Now the tourists aren’t calling either. The recent loss of international visitors has been felt especially keenly in the summer months, when many Turks head off to the beach or their ancestral villages, and those who remain in Istanbul prefer to take their meals on open-air rooftops and sidewalk tables rather than in a cozy dining room like the one at Maya. But even restaurants less dependent on tourist clientele are feeling the pinch, Şenol said.
“Everyone I talk to in the business is thinking about getting smaller, about having less staff. Beyoğlu has been affected the most, but even the owner of a 50-year-old restaurant up in Tarabya [on the European Bosphorus shore] told me he’s never seen times this bad, business-wise,” Şenol said. “Our moods are so affected by all the things that are going on [in Turkey]. People want to stay closer to home; they don’t feel like going out and socializing like they used to anymore.”
Business at Gram, which mostly serves a lunch-time crowd of local office workers, has been more resilient, but the customer flow has slowed at the Pera location, as the design firm Autoban, ad agency Rafineri and telecommunications giant Turkcell all vacated their nearby offices. Şenol announced at the beginning of September that she was closing Gram Pera and reopening in Bosphorus-front Bebek.
Ironically, some of the very things that brought discerning eaters to Şenol’s restaurants in the first place have made it more challenging to weather the storm. The chef distinguished herself with her short menu of innovative dishes featuring fresh, seasonal, local ingredients, a concept that was quite new to Istanbul dining at the time.
“When I started out as a line cook in Istanbul in the early/mid-2000s, the popular thing was international cuisine. Maya drew people who were curious about my new way of doing things, who wanted to eat real Turkish food, not just kebabs, in a nice setting,” Şenol said. “Compared to 10 or 15 years ago, there are a lot more chef-owned restaurants, people now know a lot more about things like good olive oil and good wine; they’re more interested in small producers and regional specialties like the tomato and pepper pastes we get from Edremit or the nar ekşisi [pomegranate extract] we get from Hatay.”
“But when you have few guests, it’s hard to have quality food. We don’t freeze anything, we’re always buying fresh ingredients every day, and buying food with no additives, so it has a short shelf-life,” she added. “Everything just works better in a restaurant like ours when it’s packed – the food, the service, everything.”

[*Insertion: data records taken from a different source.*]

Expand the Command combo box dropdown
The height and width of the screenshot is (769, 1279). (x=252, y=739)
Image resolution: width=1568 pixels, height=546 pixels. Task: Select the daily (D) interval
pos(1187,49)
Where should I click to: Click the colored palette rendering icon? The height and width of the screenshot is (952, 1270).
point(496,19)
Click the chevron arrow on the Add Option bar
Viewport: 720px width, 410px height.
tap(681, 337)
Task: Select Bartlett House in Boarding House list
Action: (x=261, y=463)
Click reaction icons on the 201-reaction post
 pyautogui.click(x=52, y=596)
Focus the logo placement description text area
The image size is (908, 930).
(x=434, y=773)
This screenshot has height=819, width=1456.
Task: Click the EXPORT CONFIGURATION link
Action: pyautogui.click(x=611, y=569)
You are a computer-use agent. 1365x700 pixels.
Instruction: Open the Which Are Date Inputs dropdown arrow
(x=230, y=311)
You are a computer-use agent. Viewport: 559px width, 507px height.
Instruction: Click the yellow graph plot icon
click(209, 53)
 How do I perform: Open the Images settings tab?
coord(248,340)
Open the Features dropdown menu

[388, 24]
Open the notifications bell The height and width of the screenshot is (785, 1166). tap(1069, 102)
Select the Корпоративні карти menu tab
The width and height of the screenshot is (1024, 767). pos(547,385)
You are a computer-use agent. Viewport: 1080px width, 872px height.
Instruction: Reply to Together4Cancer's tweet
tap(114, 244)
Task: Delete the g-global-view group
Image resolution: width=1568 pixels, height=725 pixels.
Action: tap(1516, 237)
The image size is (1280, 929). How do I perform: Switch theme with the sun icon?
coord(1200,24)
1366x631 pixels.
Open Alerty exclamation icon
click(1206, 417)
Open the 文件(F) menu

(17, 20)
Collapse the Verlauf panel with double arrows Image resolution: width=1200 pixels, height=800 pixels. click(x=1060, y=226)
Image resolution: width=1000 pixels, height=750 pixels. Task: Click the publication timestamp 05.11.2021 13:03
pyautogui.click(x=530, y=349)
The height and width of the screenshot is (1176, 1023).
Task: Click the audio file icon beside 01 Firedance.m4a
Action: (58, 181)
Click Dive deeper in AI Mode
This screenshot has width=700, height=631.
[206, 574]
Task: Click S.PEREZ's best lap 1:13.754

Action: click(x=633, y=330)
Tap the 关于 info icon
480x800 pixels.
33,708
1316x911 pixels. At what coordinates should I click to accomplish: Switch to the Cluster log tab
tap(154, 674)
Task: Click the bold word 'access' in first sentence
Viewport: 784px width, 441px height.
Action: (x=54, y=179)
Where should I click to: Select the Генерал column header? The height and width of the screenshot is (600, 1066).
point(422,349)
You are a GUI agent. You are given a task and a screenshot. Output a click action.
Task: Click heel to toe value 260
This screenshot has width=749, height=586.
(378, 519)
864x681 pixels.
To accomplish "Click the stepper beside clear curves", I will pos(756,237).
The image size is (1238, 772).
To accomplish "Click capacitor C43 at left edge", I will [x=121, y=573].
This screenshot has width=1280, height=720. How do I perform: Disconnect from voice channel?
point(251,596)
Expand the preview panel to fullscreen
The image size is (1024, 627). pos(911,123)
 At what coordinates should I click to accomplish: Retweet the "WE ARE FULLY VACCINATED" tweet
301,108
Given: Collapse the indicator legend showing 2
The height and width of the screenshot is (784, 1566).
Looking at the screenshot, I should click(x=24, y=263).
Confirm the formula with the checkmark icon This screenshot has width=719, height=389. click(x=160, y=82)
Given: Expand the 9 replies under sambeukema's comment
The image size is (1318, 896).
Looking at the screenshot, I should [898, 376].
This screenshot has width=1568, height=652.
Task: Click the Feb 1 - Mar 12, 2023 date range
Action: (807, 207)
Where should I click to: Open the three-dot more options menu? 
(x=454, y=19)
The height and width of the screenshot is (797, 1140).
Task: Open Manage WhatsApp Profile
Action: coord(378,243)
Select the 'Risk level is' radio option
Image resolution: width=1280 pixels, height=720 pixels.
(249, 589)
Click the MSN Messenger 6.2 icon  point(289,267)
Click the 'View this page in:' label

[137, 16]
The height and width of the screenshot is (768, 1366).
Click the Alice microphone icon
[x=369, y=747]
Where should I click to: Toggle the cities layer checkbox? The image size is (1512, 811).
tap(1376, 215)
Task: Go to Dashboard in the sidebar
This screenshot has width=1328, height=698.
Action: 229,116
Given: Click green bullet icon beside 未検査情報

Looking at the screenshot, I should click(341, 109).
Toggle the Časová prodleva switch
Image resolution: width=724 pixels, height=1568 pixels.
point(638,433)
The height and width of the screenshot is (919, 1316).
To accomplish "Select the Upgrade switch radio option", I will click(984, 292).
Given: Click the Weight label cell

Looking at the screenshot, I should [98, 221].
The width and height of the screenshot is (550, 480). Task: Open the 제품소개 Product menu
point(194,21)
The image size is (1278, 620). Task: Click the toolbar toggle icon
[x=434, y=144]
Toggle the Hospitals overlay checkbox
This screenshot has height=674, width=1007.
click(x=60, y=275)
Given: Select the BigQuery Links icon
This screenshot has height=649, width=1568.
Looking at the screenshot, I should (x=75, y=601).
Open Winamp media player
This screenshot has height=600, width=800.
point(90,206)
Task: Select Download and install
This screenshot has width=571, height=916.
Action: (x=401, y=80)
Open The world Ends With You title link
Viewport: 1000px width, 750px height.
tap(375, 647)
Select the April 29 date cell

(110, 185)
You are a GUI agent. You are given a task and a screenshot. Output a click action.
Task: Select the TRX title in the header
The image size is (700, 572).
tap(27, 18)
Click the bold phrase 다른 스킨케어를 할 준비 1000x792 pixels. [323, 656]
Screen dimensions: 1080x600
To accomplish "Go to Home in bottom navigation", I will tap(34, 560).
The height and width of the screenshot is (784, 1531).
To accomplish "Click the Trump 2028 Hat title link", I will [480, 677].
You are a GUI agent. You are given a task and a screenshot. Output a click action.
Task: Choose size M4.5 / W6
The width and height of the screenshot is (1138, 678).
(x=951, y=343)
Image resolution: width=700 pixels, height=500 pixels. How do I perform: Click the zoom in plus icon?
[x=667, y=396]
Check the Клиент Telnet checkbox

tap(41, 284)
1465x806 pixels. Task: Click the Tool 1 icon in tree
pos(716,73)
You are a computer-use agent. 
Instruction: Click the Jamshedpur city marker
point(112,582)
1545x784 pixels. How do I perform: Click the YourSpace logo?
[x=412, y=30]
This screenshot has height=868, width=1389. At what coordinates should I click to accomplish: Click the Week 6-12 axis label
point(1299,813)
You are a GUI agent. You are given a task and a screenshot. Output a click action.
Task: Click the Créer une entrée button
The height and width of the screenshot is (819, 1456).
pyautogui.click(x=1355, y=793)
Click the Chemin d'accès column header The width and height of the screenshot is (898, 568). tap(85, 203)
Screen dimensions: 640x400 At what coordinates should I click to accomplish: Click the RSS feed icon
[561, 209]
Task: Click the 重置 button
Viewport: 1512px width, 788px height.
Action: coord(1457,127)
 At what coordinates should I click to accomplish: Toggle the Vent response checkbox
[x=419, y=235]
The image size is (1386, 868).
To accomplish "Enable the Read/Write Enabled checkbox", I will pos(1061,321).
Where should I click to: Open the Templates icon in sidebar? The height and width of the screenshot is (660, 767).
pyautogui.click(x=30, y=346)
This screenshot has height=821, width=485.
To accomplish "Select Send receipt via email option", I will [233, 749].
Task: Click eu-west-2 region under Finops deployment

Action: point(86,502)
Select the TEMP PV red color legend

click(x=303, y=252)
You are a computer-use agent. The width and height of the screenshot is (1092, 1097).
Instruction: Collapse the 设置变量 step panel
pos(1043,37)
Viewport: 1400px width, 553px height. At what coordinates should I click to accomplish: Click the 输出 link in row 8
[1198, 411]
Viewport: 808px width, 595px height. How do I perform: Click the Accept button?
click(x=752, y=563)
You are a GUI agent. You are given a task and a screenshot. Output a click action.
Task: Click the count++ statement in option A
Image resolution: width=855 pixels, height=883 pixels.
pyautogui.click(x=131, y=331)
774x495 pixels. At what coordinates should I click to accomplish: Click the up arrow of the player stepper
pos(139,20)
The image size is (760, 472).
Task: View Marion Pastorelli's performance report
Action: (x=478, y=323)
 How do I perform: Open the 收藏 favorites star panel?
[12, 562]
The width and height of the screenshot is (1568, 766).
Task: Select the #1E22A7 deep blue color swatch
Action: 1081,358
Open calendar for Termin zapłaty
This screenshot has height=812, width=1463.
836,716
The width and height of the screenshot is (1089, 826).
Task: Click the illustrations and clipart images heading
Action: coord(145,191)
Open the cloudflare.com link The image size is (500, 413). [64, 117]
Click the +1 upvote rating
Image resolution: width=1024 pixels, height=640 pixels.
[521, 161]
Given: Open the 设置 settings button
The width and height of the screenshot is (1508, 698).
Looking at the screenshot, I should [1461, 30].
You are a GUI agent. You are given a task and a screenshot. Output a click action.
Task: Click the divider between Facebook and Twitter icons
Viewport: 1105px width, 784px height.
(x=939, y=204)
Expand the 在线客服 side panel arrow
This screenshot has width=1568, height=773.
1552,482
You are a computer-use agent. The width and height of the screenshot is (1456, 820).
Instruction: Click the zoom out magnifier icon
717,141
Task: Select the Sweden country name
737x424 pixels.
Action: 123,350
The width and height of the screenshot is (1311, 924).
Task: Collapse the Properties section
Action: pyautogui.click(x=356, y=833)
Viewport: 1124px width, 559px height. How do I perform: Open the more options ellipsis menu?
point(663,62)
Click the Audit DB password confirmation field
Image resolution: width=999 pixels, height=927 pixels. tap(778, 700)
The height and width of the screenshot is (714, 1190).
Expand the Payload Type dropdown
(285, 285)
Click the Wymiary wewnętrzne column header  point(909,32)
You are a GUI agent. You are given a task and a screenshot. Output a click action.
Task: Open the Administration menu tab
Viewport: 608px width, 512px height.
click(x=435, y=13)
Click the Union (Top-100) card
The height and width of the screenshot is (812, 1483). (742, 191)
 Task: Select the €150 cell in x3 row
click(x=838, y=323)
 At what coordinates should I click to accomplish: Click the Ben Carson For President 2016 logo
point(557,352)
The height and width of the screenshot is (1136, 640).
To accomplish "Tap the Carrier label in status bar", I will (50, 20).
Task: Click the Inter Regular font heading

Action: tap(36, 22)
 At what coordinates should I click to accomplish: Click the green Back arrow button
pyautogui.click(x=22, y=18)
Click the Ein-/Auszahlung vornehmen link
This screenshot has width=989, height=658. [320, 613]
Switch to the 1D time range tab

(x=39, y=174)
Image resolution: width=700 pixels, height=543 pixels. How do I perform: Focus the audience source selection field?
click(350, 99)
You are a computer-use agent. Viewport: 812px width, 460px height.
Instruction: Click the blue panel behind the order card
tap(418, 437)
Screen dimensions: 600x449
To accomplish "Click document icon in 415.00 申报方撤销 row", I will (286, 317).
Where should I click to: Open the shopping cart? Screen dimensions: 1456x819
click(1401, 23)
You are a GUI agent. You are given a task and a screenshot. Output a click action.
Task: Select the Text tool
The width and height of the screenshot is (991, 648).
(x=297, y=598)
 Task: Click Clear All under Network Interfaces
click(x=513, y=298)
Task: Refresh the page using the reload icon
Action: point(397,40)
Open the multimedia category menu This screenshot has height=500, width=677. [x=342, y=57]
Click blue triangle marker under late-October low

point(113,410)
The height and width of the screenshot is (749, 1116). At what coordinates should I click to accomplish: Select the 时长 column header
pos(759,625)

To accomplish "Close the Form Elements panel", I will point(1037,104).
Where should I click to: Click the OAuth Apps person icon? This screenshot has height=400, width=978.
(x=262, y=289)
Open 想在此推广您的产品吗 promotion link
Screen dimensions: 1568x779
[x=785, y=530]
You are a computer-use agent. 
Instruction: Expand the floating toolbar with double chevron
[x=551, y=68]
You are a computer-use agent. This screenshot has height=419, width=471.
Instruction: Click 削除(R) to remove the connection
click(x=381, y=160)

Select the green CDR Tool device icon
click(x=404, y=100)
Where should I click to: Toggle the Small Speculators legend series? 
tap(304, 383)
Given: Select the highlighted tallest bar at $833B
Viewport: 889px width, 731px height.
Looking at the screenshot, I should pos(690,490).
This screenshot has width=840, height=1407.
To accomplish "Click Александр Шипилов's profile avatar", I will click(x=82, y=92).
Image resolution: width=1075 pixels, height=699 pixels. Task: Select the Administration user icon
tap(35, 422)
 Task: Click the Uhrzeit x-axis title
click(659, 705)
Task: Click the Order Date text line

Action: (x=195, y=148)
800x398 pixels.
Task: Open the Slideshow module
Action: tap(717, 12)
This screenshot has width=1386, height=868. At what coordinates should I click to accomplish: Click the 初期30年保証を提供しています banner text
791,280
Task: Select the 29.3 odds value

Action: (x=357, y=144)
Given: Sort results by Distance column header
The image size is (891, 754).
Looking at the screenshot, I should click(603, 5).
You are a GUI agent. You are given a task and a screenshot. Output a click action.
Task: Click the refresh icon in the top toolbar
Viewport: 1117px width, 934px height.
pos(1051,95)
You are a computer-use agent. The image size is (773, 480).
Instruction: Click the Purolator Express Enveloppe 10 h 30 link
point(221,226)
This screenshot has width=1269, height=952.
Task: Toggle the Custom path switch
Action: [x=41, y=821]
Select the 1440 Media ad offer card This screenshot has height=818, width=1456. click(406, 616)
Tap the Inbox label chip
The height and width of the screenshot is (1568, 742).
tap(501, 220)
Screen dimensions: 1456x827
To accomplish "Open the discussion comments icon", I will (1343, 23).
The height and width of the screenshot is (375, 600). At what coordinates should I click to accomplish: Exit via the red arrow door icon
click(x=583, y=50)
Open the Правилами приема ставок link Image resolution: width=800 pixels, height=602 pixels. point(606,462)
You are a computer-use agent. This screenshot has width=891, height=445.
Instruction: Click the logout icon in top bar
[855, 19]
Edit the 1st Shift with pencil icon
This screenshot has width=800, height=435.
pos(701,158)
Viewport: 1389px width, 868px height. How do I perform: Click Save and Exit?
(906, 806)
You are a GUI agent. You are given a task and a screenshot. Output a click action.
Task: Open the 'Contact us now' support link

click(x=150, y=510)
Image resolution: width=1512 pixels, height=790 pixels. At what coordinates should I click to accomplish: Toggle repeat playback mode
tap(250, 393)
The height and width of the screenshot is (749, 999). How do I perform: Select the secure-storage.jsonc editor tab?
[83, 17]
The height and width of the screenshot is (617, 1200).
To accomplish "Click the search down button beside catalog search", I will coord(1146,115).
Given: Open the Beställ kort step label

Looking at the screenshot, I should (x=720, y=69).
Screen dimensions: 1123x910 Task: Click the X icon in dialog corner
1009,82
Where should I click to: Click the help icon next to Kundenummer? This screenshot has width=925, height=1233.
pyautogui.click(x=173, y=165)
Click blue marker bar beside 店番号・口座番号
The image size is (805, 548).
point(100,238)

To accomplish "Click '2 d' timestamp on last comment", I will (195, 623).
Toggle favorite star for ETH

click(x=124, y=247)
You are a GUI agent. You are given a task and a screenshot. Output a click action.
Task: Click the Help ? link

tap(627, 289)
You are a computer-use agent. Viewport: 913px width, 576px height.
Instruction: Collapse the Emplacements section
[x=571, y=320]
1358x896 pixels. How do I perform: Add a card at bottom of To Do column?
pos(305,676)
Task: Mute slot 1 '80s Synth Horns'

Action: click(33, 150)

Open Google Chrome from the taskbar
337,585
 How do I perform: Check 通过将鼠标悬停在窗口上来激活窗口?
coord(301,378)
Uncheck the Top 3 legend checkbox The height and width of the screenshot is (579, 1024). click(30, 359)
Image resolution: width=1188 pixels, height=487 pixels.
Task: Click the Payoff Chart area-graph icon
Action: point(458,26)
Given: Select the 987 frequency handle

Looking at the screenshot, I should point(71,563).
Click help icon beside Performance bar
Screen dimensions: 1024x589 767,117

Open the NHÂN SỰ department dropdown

Recalling difficult times in Turkey’s past, like the 1980 military coup and the street violence that led up to it, Şenol expressed optimism for the country’s longer-term future: “We got through that, and we’ll do it again. Things can’t be like this forever.” But for now she feels the wiser course is to lay a bit low, to consolidate resources rather than let them slip away.
“This year isn’t the best time to start something new. It’s like my father used to say, ‘Kütükler giderken, toplaması lazım.’ When the river brings you wood, collect it and put it away,” Şenol said. “When I talk to young chefs, I tell them to go abroad and get some experience there, or go around Turkey and find new ingredients and small producers; they need us, and we need them.”
Even in this period of retrenchment, Şenol’s thoughts still look ahead to the prospect of better times. “My decision to close Maya was mostly made in order to leave with the quality still high,” she said. “That way, if I open up again somewhere else in the future, people will hopefully still remember Maya in a good way.”